Vasu Ganti’s nearly 550-square-foot Studio Shed, which includes a sauna, wine cellar, and media space, shown here in its construction phase.
Photo:
Vasu Ganti
Mr. Ganti, in Los Gatos, Calif., worked with Studio Shed in July to develop a secondary structure on his 1.1-acre property, where his 4,000-square-foot, five-bedroom, four-bathroom home sits. “[W]e were spending more time at home during the pandemic and definitely wanted to declutter our space, as all of us were all working from home,” he said. Mr. Ganti’s shed now provides a two- to three-person sauna, a wine cellar for up to 1,000 bottles, and extra space that relieves his family’s garage. The Ganti family has also configured the shed to include a media space, equipped with a 12-foot by 7-foot screen and special sound dampening devices, as well as a media library.

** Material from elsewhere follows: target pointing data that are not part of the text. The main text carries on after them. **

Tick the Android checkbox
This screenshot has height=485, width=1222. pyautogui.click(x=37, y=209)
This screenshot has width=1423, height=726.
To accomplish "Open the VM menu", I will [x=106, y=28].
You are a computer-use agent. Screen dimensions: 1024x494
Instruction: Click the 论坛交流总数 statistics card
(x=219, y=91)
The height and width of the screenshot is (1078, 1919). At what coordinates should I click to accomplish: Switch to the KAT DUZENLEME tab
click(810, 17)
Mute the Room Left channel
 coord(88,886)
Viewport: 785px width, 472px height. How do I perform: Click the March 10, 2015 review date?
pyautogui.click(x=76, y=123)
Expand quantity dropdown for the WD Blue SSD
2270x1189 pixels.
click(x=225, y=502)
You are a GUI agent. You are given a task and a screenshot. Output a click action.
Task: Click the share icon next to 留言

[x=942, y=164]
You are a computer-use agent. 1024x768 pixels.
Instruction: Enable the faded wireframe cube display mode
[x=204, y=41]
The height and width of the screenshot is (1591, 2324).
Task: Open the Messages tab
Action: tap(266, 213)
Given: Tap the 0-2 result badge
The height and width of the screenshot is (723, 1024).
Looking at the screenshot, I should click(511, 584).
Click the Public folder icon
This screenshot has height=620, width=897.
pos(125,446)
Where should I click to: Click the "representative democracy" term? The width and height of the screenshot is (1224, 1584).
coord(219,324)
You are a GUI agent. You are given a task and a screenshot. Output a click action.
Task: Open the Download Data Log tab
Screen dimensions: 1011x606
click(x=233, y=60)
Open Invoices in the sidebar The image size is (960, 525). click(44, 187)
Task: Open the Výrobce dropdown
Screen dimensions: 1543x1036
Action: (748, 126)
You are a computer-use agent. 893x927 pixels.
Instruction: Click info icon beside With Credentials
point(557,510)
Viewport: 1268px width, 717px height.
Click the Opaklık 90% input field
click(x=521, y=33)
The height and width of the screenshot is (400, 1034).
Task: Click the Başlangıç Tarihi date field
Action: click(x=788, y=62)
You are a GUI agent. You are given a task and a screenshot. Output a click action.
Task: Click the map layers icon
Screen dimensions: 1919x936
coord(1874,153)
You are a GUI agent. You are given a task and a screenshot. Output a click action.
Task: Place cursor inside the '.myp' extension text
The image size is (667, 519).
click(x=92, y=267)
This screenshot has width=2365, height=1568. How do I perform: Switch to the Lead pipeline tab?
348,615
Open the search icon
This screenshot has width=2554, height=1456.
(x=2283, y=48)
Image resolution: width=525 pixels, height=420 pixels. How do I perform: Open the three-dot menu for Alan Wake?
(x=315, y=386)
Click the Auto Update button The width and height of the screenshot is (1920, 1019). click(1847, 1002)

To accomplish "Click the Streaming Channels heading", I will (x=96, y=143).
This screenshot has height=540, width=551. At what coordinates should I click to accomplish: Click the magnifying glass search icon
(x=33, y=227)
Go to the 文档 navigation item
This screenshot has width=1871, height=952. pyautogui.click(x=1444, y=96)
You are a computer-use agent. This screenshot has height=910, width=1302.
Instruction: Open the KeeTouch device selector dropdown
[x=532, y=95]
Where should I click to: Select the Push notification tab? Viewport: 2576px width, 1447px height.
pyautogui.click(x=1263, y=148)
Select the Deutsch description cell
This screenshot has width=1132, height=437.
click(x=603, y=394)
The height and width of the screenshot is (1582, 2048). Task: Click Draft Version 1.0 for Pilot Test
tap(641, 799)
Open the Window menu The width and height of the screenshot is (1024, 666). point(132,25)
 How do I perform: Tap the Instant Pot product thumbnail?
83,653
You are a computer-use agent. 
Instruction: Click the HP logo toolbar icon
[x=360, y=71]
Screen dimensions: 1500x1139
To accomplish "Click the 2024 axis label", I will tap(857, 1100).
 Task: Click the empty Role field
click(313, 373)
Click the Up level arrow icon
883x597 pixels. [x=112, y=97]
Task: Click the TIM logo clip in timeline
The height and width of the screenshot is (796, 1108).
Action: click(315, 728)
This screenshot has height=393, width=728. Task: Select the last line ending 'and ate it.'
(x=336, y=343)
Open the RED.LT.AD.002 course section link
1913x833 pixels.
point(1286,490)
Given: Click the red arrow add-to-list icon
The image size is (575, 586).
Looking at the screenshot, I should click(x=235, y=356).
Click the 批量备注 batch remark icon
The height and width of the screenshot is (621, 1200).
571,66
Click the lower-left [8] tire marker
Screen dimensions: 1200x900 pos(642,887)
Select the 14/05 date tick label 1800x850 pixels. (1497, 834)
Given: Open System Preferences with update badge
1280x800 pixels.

Vasu Ganti stands outside of his newly built Studio Shed.
Photo:
Vasu Ganti
The shed, a 16-foot by 34-foot Summit Series, cost $48,000, though Mr. Ganti had additional work done that cost $50,000, including the installation of ductless HVAC, high-grade insulation, custom carpentry, audio and visual equipment, dimmable LED lights, ClearKool humidity control, cable, and internet. The cost also included moving his wine collection into the new wine cellar. The entire project took three months, more akin to a traditional construction job than to a shed installation.
Although these sheds may feel like alternatives for the spatially limited, builders are designing them to appeal to well-heeled buyers, and this tack toward the luxury arm of the market appears to be working. “Our most outrageous request was from Neiman Marcus, which requested we create a luxurious ‘his and hers’ man cave and she shed for their fantasy gift Christmas catalog,” said Mr. Koenig from Studio Shed.
Those sheds, he said, which were collaborations between the company and Texas-based interior designer Mark Ashby, sold for $250,000 apiece. kitHAUS’s most luxurious requests, Mr. Sandonato said, have included installations in Napa’s famed vineyards, rooftop installations in Manhattan, and even a shed on a helipad. In the pandemic, “outdoor space has become coveted,” Mr. Sandonato said, “and that includes the shed, too.”